#### Supplied information
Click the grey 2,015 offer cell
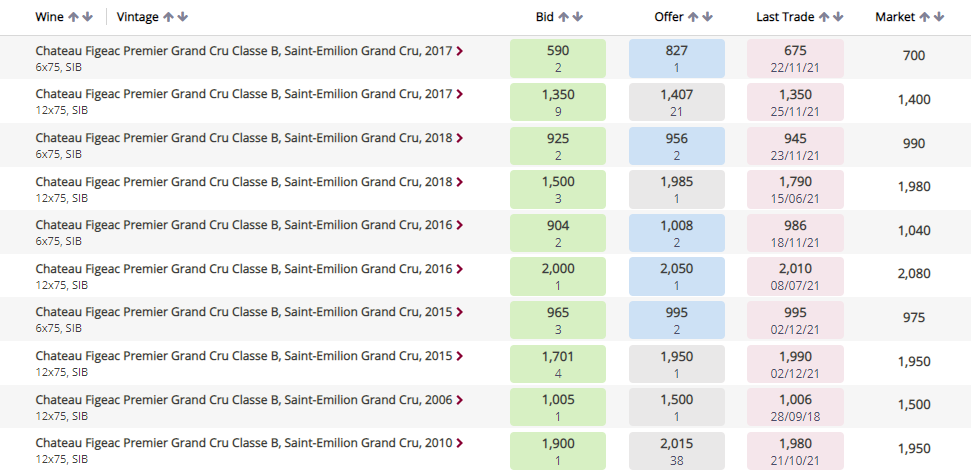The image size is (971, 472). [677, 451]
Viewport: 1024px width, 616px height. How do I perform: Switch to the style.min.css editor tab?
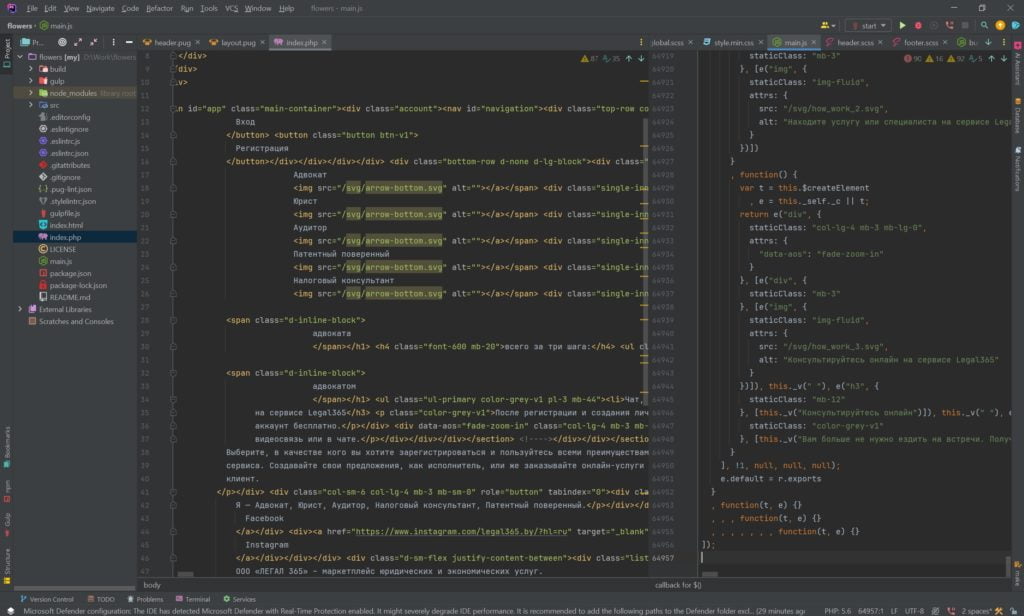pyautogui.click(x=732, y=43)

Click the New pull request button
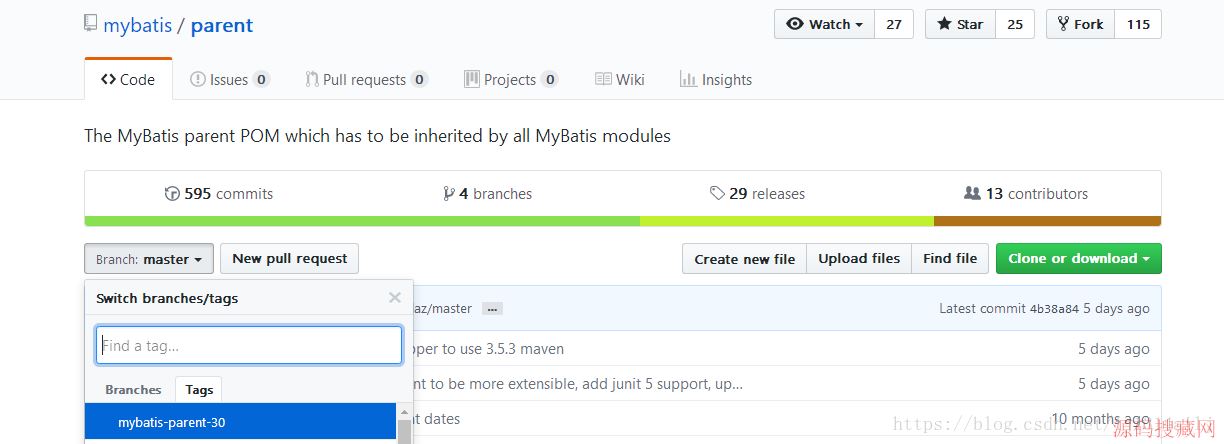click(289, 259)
########
**Given request**
Reproduce the data above verbatim, leaving out the pictures.

**Response for this exercise**
Click the grey 2,015 offer cell
The image size is (971, 472). [677, 451]
Viewport: 1024px width, 616px height. How do I perform: Switch to the style.min.css editor tab?
pyautogui.click(x=732, y=43)

Click the New pull request button
click(289, 259)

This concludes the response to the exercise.